Aim of the task >> Beginning at the line that holds "This screenshot has width=658, height=564.", copy the material below exactly through its last line.

Information provided >>

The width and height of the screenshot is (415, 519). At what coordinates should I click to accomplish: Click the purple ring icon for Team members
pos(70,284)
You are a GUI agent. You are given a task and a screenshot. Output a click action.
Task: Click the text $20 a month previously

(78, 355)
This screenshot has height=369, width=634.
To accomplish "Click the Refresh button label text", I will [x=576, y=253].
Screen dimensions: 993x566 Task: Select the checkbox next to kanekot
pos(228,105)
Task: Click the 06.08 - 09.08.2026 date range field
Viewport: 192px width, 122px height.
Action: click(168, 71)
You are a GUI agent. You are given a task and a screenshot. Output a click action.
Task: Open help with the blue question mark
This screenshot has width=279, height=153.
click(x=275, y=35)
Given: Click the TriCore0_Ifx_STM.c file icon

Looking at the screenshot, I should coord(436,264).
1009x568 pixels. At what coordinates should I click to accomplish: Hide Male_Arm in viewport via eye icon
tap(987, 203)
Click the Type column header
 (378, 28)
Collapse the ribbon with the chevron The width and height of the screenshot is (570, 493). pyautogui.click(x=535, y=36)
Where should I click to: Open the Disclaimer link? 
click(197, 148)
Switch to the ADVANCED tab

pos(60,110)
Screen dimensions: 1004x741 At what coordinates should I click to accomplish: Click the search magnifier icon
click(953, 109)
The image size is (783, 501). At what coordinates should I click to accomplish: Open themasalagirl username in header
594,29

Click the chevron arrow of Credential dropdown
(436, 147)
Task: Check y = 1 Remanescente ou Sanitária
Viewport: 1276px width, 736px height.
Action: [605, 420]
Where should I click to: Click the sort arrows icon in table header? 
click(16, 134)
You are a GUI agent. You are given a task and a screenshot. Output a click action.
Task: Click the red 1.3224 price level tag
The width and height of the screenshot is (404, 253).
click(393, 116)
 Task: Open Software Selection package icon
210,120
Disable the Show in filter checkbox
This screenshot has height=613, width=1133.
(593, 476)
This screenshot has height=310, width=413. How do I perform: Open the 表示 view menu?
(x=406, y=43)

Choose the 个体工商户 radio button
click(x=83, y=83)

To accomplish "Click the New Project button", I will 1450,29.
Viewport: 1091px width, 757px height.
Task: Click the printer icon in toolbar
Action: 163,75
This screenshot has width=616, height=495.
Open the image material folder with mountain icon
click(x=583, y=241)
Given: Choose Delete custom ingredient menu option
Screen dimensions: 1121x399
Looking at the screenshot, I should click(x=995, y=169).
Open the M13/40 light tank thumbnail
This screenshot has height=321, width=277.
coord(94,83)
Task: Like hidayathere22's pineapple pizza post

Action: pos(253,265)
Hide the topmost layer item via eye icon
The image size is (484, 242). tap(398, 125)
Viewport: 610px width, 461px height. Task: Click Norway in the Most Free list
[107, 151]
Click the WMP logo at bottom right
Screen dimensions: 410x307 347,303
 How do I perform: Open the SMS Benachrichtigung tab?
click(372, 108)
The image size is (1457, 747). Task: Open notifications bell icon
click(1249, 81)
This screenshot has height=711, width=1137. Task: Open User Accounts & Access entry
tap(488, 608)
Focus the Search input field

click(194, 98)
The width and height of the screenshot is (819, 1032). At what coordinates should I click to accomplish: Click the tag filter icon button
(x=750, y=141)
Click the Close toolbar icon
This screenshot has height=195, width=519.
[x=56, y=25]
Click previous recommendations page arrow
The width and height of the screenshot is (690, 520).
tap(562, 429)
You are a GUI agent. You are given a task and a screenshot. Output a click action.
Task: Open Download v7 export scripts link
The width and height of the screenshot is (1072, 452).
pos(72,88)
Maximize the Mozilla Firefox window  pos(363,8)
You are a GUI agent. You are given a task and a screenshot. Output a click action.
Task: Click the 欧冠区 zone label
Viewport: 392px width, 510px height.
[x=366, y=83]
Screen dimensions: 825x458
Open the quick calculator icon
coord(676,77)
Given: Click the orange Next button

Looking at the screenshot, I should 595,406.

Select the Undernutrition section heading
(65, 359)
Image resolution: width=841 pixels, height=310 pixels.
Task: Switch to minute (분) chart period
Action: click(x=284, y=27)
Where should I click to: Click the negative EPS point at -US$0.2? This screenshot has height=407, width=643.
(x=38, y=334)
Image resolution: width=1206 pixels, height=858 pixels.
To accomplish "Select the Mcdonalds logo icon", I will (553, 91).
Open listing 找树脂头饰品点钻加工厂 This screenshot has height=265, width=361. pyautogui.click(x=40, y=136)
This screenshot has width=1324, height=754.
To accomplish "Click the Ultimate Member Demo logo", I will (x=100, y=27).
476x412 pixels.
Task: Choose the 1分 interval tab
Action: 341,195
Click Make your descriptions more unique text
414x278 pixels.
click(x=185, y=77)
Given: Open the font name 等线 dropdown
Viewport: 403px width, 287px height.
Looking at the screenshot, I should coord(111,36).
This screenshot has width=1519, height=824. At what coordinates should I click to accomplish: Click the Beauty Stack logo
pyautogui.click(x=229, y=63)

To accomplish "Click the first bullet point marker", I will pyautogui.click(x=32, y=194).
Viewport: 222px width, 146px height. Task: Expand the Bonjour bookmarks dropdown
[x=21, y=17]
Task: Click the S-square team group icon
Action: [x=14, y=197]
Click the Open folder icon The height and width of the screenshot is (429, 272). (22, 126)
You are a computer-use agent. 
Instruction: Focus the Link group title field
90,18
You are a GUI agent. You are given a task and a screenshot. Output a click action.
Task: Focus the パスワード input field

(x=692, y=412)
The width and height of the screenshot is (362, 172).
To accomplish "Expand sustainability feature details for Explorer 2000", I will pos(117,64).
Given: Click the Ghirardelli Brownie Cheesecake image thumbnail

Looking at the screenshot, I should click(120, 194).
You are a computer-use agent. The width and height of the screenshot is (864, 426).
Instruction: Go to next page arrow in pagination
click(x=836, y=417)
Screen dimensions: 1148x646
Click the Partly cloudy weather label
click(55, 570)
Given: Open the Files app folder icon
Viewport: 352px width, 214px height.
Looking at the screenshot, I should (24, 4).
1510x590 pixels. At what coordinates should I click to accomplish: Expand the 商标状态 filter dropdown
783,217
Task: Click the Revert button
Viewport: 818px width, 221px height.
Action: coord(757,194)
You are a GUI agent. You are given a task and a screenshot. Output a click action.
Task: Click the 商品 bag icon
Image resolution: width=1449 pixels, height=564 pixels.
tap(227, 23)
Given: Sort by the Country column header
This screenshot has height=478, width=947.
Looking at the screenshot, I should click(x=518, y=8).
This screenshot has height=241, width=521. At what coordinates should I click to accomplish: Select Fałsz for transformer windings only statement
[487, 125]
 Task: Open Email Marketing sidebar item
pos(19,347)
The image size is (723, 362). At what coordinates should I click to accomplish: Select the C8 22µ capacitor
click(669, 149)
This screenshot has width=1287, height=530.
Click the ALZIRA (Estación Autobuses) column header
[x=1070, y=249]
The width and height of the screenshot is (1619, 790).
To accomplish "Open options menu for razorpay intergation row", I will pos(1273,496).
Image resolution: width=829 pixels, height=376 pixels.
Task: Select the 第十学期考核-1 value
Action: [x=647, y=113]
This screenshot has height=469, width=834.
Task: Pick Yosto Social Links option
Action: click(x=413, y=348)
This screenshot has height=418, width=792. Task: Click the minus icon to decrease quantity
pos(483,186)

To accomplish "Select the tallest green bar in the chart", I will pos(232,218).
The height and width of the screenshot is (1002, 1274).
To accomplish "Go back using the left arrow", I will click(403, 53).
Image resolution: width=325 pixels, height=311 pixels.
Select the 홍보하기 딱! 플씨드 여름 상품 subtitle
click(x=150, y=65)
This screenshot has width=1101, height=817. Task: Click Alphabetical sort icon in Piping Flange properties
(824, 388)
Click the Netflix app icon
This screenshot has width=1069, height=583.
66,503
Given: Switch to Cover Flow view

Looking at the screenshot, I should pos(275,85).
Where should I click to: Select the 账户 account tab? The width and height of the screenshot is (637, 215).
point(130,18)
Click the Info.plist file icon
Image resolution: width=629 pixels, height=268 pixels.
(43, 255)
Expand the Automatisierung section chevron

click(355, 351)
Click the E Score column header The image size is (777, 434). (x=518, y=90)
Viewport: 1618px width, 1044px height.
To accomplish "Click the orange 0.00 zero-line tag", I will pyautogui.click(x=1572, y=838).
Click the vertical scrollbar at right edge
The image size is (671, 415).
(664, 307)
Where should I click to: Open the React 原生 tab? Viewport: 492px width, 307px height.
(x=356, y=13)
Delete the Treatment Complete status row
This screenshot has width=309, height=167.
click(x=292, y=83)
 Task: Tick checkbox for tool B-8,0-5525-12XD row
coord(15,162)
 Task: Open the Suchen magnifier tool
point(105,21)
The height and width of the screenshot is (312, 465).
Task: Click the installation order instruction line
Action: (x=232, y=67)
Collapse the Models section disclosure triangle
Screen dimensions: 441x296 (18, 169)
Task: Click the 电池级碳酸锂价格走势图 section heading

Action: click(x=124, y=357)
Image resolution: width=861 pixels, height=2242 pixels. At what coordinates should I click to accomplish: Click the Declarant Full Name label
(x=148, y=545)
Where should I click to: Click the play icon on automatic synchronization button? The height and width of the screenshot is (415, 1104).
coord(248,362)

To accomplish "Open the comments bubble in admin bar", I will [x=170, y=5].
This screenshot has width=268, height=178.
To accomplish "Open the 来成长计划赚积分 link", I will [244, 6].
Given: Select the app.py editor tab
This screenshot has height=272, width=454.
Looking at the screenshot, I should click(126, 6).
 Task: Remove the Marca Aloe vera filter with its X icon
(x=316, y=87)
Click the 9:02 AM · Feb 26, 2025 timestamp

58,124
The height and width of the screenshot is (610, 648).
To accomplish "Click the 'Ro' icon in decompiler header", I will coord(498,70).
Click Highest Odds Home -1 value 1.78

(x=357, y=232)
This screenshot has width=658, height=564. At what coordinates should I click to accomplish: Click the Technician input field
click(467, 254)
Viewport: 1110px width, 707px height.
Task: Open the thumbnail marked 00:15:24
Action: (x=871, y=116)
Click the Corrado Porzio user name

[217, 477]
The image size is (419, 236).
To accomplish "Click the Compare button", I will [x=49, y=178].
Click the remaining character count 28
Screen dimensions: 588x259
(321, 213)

Answer to the problem >>
This screenshot has width=658, height=564. At what coordinates should I click to accomplish: Click the Technician input field
click(467, 254)
Viewport: 1110px width, 707px height.
Task: Open the thumbnail marked 00:15:24
Action: (x=871, y=116)
Click the Corrado Porzio user name

[217, 477]
The image size is (419, 236).
To accomplish "Click the Compare button", I will [x=49, y=178].
Click the remaining character count 28
Screen dimensions: 588x259
(321, 213)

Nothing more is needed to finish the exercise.